OpenAI Realtime API | Ry Walker Research

Key takeaways

First major speech-to-speech API from a leading AI lab, now GA with gpt-realtime model showing 82.8% reasoning accuracy
Native WebSocket architecture eliminates ASR→LLM→TTS pipeline latency and preserves speech nuance
Production features include MCP server support, image inputs, SIP telephony, and async function calling

FAQ

What is OpenAI Realtime API?

OpenAI Realtime API is a speech-to-speech API that processes and generates audio directly through a single model, enabling low-latency voice agents with natural interruption handling and tool calling.

How much does OpenAI Realtime API cost?

gpt-realtime costs $32/1M audio input tokens and $64/1M audio output tokens. Roughly $0.06/min input and $0.24/min output, making a balanced conversation approximately $0.15-0.20/minute.

What voices are available?

10 voices including two new exclusive voices (Cedar and Marin) plus 8 updated existing voices optimized for natural-sounding speech.

Executive Summary

OpenAI Realtime API is the production-ready speech-to-speech API from OpenAI, enabling developers to build low-latency voice agents that can see, hear, and speak in realtime. Unlike traditional pipelines that chain ASR→LLM→TTS, the Realtime API processes audio directly through a single model, reducing latency and preserving nuance in speech.

Attribute	Value
Company	OpenAI
Launched	October 2024 (beta), 2025 (GA)
Model	gpt-realtime
Connection	WebSocket
Status	Generally Available

Product Overview

The Realtime API was first introduced in public beta in October 2024 and has since been used by thousands of developers to build production voice agents.
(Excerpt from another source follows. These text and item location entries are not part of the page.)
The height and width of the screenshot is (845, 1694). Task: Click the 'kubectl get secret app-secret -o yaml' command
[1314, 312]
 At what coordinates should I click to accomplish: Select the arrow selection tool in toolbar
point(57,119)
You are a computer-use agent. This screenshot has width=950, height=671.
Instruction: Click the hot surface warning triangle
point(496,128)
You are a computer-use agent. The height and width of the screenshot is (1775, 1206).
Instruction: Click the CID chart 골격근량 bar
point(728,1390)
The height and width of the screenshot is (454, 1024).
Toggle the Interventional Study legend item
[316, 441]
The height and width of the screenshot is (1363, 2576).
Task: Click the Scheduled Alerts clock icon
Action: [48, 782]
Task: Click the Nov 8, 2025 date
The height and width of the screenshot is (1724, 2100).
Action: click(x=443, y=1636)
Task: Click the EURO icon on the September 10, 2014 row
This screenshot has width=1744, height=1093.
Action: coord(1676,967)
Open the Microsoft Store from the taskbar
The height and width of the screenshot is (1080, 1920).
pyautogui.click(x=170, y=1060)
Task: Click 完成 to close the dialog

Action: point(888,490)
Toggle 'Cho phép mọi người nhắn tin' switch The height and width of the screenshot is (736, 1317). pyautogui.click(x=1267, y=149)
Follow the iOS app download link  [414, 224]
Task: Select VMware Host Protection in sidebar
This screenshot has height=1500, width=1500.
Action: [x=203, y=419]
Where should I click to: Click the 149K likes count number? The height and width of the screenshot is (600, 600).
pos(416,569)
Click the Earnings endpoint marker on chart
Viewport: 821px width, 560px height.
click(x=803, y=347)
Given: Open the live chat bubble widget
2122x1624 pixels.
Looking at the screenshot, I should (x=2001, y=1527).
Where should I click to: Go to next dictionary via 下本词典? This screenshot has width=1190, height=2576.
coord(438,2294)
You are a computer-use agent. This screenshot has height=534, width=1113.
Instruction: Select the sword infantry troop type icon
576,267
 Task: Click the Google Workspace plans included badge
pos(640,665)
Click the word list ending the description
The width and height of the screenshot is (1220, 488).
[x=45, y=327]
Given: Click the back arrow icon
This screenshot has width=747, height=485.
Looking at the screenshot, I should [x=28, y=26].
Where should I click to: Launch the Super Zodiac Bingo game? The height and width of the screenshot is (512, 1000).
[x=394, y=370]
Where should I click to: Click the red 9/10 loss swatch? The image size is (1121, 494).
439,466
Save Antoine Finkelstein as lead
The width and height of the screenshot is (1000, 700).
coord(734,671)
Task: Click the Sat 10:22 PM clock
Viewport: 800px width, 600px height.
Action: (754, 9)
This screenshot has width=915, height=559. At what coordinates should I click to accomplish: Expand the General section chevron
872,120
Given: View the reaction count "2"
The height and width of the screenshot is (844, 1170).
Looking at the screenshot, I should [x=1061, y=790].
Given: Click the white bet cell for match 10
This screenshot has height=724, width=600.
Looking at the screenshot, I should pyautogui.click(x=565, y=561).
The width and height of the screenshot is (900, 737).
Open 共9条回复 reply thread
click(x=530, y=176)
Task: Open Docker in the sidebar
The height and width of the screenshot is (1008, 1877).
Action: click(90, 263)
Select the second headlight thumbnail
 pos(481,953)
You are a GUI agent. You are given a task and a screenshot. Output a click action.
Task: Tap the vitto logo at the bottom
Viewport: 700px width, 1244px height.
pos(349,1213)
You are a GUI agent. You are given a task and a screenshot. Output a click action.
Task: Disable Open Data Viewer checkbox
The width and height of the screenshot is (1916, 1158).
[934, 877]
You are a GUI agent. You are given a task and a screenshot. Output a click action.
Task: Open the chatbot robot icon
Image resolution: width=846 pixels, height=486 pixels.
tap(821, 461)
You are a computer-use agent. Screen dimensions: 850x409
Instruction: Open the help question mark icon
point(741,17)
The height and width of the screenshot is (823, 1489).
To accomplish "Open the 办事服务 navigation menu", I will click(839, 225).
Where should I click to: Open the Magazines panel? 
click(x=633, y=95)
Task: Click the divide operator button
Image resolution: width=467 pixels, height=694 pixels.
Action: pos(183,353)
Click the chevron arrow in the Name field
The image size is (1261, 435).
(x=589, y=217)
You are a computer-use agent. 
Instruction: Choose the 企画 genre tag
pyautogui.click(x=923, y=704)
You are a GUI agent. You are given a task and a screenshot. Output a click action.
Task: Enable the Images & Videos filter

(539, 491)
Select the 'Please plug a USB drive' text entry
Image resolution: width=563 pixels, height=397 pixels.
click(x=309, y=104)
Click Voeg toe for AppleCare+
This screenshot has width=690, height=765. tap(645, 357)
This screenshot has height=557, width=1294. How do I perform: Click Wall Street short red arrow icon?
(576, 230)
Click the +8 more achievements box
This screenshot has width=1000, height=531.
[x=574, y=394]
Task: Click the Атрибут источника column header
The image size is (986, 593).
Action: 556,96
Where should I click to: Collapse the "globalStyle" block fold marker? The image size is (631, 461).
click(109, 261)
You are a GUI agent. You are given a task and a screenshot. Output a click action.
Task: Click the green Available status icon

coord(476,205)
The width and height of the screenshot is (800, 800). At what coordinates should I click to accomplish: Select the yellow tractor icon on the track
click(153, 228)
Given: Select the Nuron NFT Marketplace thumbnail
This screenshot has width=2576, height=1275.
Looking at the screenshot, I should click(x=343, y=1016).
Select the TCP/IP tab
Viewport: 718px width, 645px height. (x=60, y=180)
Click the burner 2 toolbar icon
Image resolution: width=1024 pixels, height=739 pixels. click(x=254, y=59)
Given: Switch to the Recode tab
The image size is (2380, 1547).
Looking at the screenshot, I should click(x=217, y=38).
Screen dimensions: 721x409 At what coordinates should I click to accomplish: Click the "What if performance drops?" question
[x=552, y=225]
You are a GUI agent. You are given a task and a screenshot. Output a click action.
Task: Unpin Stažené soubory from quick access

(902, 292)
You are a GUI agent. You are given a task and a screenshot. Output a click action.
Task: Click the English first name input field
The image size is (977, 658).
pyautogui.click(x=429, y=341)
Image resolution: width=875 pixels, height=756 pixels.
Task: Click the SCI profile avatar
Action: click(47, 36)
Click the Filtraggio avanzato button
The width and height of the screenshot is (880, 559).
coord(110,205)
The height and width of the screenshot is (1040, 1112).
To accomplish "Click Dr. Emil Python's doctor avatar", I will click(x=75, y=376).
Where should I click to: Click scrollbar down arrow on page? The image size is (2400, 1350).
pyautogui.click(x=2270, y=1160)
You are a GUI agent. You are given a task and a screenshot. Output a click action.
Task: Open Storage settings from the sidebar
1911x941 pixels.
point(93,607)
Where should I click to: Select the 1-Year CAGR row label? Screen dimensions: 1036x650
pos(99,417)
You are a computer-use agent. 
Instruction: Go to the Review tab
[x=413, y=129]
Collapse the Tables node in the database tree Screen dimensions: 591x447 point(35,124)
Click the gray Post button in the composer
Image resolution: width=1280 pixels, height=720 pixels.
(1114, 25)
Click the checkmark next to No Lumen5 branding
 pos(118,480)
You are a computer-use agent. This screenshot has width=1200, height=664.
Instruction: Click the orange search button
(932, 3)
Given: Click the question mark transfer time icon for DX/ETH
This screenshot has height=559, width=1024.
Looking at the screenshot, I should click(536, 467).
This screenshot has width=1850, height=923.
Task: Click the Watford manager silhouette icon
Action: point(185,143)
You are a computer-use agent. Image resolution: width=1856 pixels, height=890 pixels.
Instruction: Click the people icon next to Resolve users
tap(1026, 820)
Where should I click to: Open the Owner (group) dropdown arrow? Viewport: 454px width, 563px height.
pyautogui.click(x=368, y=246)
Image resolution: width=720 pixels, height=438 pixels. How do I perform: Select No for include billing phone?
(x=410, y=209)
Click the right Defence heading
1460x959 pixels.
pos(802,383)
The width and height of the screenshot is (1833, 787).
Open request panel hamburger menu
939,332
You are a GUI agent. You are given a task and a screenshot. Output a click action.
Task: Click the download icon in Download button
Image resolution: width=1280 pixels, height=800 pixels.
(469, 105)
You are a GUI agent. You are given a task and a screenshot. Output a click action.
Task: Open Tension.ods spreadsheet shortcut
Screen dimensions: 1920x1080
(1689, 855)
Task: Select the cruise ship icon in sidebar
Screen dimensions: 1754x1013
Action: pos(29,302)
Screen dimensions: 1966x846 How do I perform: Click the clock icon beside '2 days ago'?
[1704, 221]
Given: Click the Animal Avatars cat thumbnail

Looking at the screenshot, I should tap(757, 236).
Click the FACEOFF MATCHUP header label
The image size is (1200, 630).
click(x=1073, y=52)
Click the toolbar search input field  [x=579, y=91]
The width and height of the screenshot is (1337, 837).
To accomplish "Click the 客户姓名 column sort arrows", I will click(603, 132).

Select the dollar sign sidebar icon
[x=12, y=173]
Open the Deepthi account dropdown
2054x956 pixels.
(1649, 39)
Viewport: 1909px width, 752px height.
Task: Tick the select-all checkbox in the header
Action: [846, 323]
The GA release includes the new gpt-realtime model, which shows significant improvements in instruction following, function calling, and natural speech quality.

The API is optimized for real-world tasks like customer support, personal assistance, and education—trained in collaboration with customers to excel at production voice agent use cases.

Key Capabilities

Capability	Description
Speech-to-Speech	Single model processes audio input and generates audio output
Natural Interruptions	Handles barge-in and turn-taking natively
MCP Server Support	Connect remote MCP servers for tool access
Image Inputs	Add images/screenshots to conversations
SIP Telephony	Direct integration with phone networks
Async Functions	Continue conversations during long-running function calls

Voices

Voice	Description	Availability
Marin	New, optimized for natural speech	Realtime API exclusive
Cedar	New, optimized for natural speech	Realtime API exclusive
8 Existing	Updated for improved quality	All APIs

Technical Architecture

The Realtime API uses a WebSocket connection for bidirectional streaming of audio and events. This architecture enables true real-time interaction without the latency penalties of request-response patterns.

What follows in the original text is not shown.